DataFrame

DataFrame is the core data structure in GreenplumPython.

Conceptually, a DataFrame is a two-dimensional structure containing data.

In the data science world, a DataFrame in GreenplumPython, referred to as gp.DataFrame, is similar to a DataFrame in pandas, except that:

Data in a gp.DataFrame is lazily evaluated rather than eagerly. That is, they are computed only when they are observed. This can improve efficiency in many cases.
Data in a gp.DataFrame is located and manipulated on a remote database system rather than locally. As a consequence,
- Retrieving them from the database system can be expensive. Therefore, once the data of a gp.DataFrame is fetched from the database system, it will be cached locally for later use.
- They might be modified concurrently by other users of the database system. You might need to use refresh() to sync the updates if the data becomes stale.

In the database world, a gp.DataFrame is similar to a materialized view in a database system in that:

They both result from a possibly complex query.
They both hold data, as opposed to views.
The data can become stale due to concurrent modification. And the refresh() method is similar to the REFRESH MATERIALIZED VIEW command in PostgreSQL for syncing updates.

class dataframe.DataFrame

Bases: object

Representation of GreenplumPython DataFrame object.

property is_saved: bool: Check whether the current dataframe is saved in database.

__getitem__(_) → DataFrame

__getitem__(column_names: List[str]) → DataFrame

__getitem__(predicate: Callable[[DataFrame], Expr]) → DataFrame

__getitem__(column_name: str) → Expr

__getitem__(rows: slice) → DataFrame

Select parts of the DataFrame.

Returns: Column or DataFrame

Returns: a Column of the current DataFrame

When want to use Column for computation rather for observing data:

Args: key: string
id_col = dataframe["id"]
Returns: a new DataFrame from the current DataFrame per the type of key:
When want to retrieve some columns of DataFrame:

Args: key: list of columns

Returns: DataFrame with the subset of columns, a.k.a. targets
id_dataframe = dataframe[["id"]]
When want to filter DataFrame on Column with conditions:

Args: key: Expr

Returns: DataFrame with subset of rows per the value of the Expr
id_cond_dataframe = dataframe[lambda t: t["id"] == 0]
When want to retrieve a portion of DataFrame:

Args: key: slice

Returns: DataFrame with the portion of consecutive rows
slice_dataframe = tab[2:5]

where(predicate)

Filter the DataFrame by applying the predicate.

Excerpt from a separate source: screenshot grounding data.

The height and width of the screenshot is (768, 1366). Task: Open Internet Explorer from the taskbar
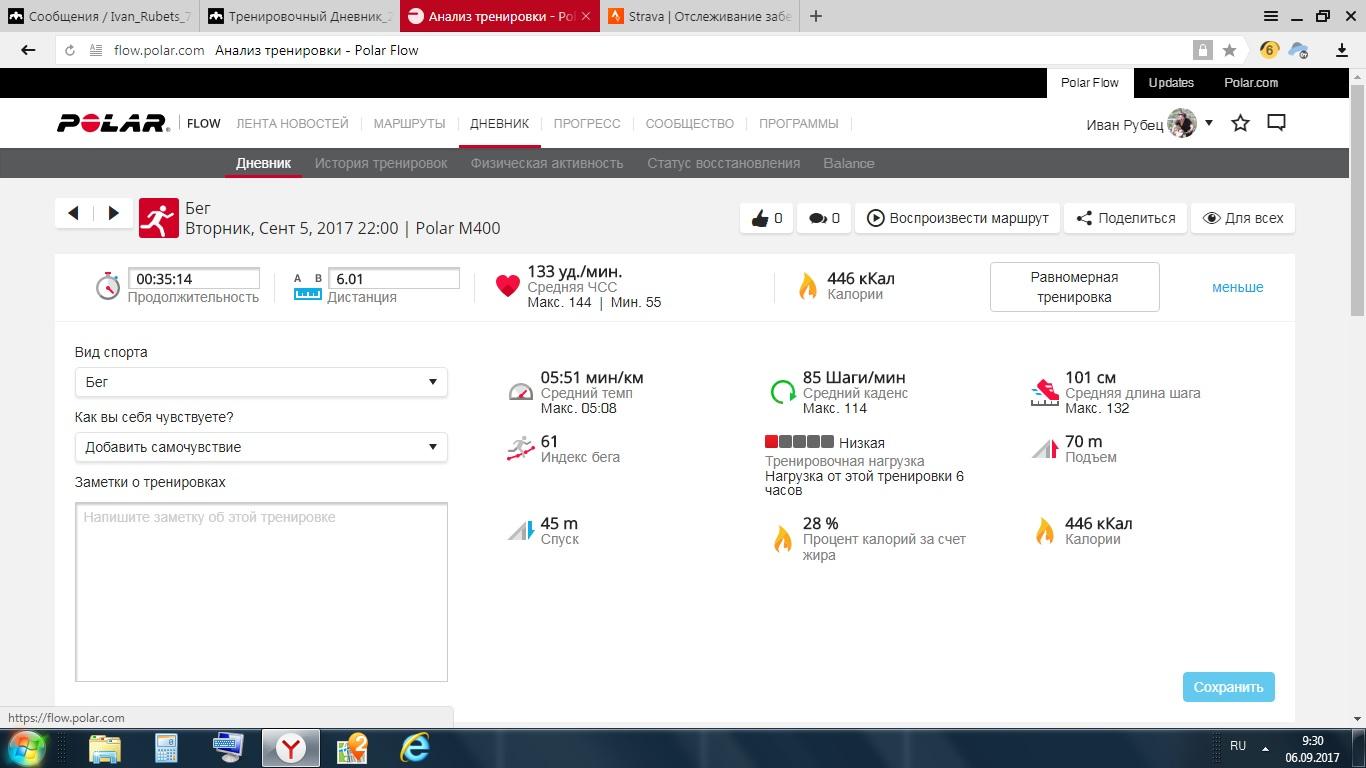pos(414,747)
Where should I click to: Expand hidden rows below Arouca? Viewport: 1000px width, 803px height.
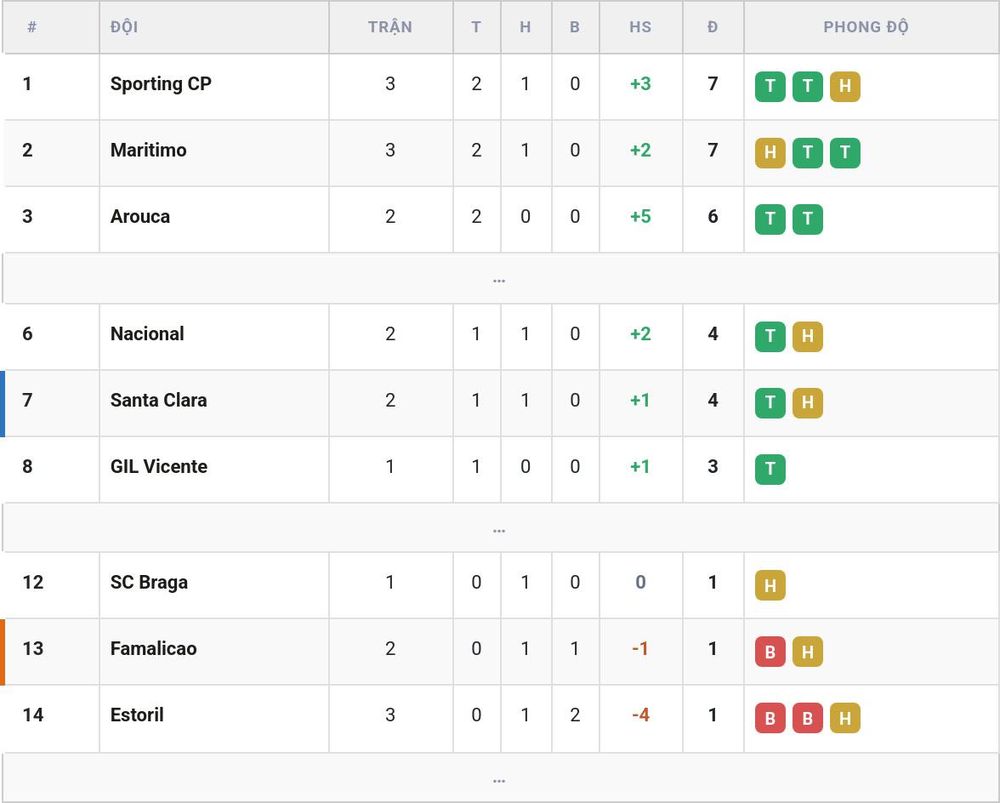(x=500, y=279)
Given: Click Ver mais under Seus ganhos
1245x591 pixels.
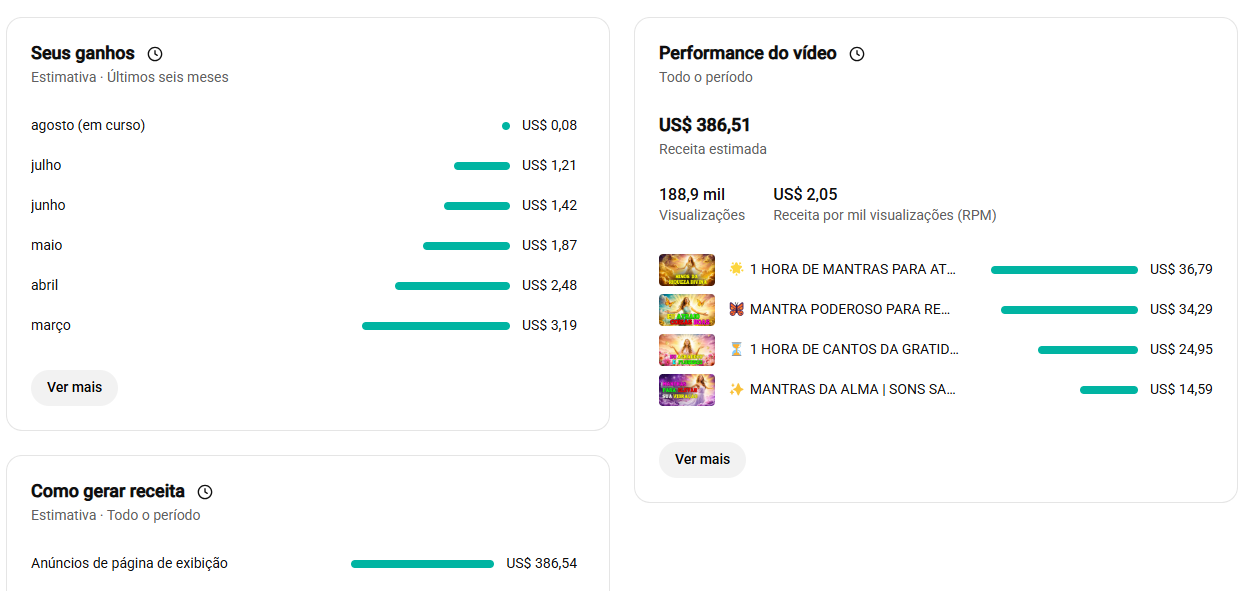Looking at the screenshot, I should pyautogui.click(x=74, y=388).
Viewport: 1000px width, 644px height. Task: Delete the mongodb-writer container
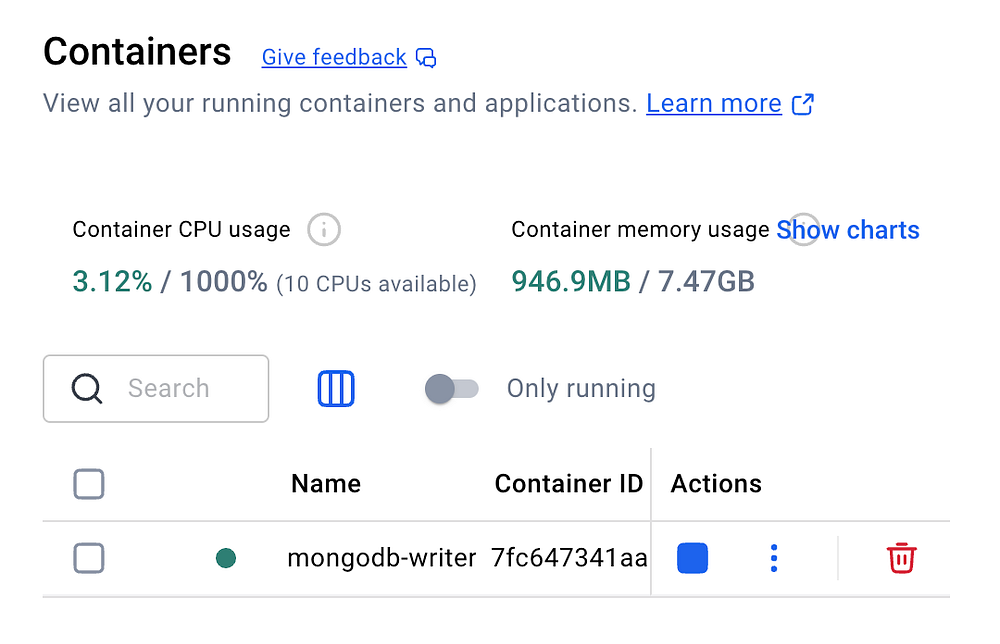pyautogui.click(x=901, y=558)
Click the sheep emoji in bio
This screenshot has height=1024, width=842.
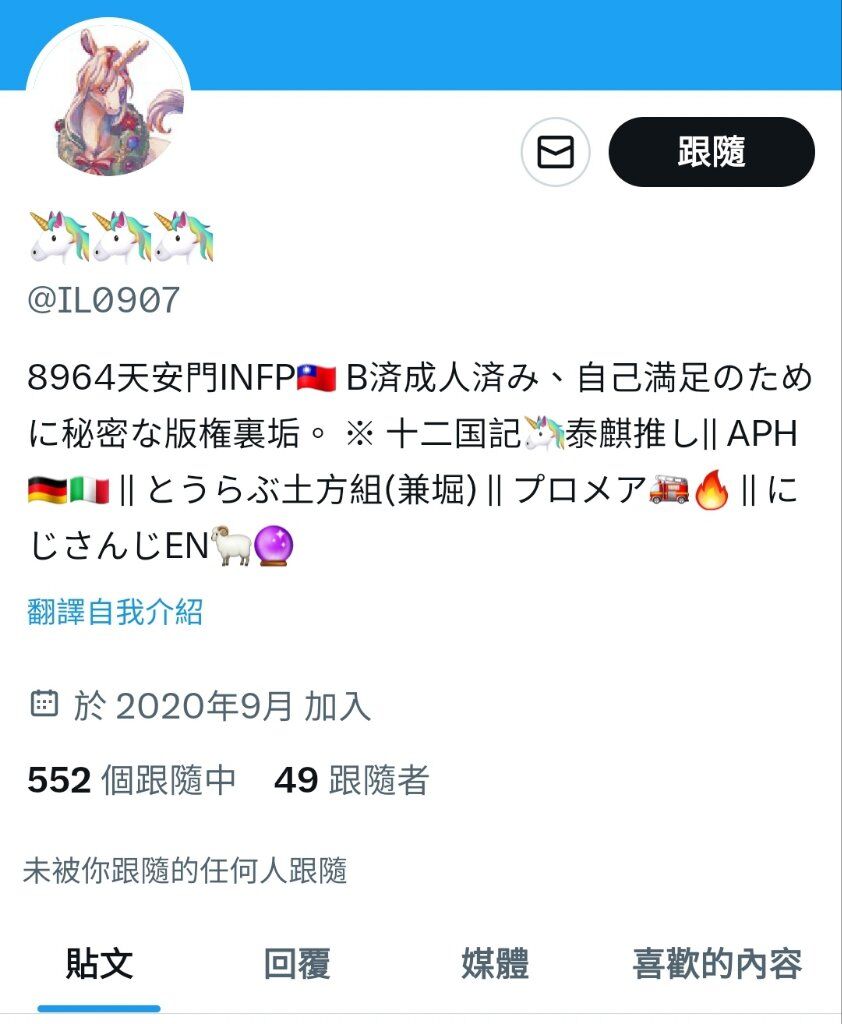tap(231, 546)
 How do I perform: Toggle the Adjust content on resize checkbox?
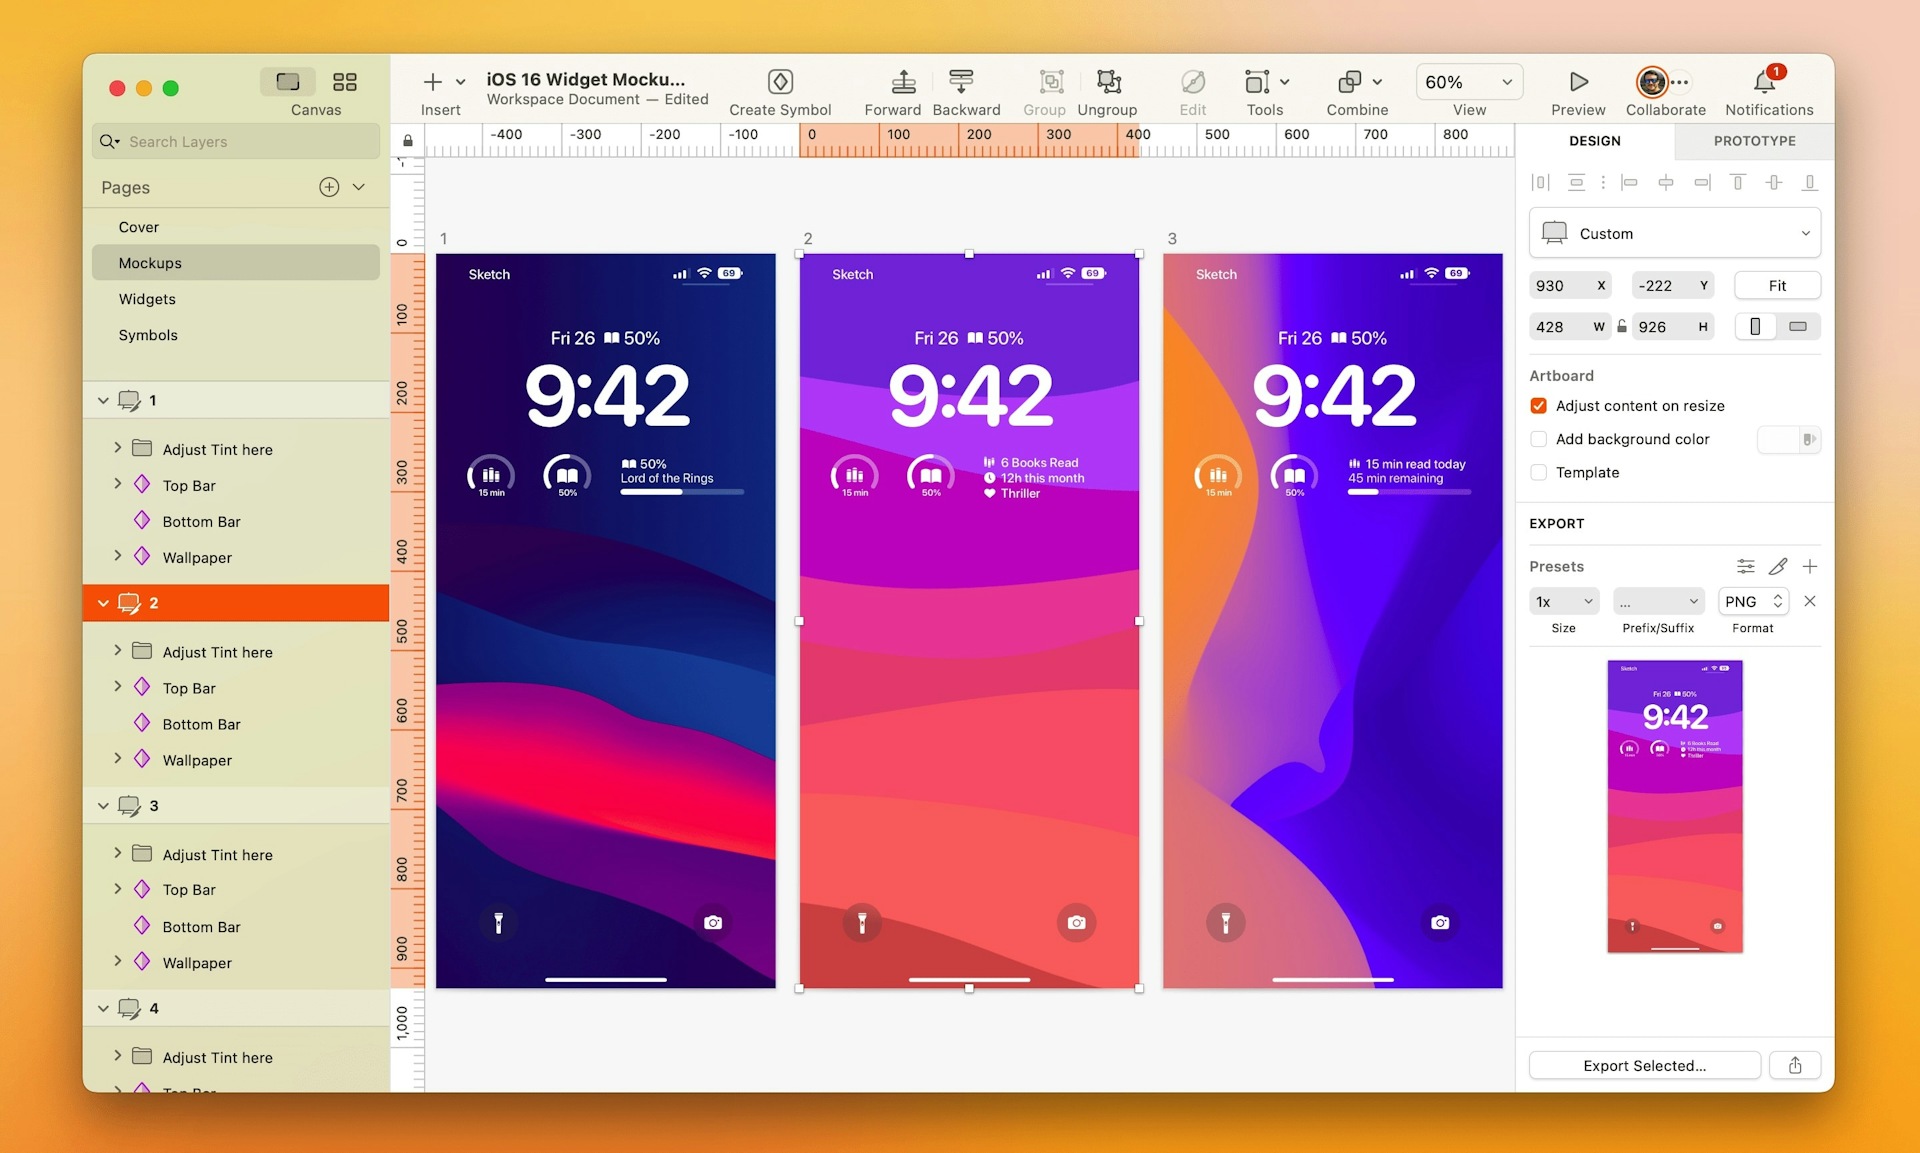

Return the DataFrame filtered by Expr.

Parameters: predicate (Callable[[DataFrame], Expr]) – Expr : where condition statement.
Returns: DataFrame filtered according to Expr that is passed in argument.
Return type: DataFrame

Example

>>> rows = [(i,) for i in range(-10, 10)]
>>> series = db.create_dataframe(rows=rows, column_names=["id"])
>>> series.where(lambda df: df["id"] > 0)
----
 id
----
  1
  2
  3
  4
  5
  6
  7
  8
  9
----
(9 rows)

apply(func, expand=False, column_name=None)

Apply a dataframe function to the self DataFrame.

Parameters

func (Callable[[DataFrame], FunctionExpr]) –
A Python function that
- takes the self DataFrame as the only parameter, and
- returns the result of a dataframe function, which can be a NormalFunction, a AggregateFunction or a ColumnFunction
expand (bool) – whether to expand the multi-valued result into columns of the resulting DataFrame.
column_name (Optional[str]) – name of the column of the return value in the resulting DataFrame.

Returns

A DataFrame of returned values of the function.

Return type

DataFrame

Example

To compute the absolute value of a serie of numbers:

>>> rows = [(i,) for i in range(-10, 0)]
>>> series = db.create_dataframe(rows=rows, column_names=["id"])
>>> abs = gp.function("abs")
>>> result = series.apply(lambda df: abs(df["id"]))
>>> result
-----
 abs
-----
  10
  9
  8
  7
  6
  5
  4
  3
  2
  1
-----
(10 rows)

To transform colums into other types, see the following example. Suppose label function takes a str and a int, it joins them into a string and returns:

>>> rows = [(i,) for i in range(10)]
>>> series = db.create_dataframe(rows=rows, column_names=["id"])
>>> @gp.create_function
... def label(prefix: str, id: int) -> str:
...     prefix = "id"
...     return f"{prefix}_{id}"

>>> result = series.apply(lambda t: label("label", t["id"]),
...                       column_name = "label")
>>> result
-------
 label
-------
 id_0
 id_1
 id_2
 id_3
 id_4
 id_5
 id_6
 id_7
 id_8
 id_9
-------
(10 rows)

assign(**new_columns)

Add new columns to the current DataFrame. Existing columns cannot be reassigned.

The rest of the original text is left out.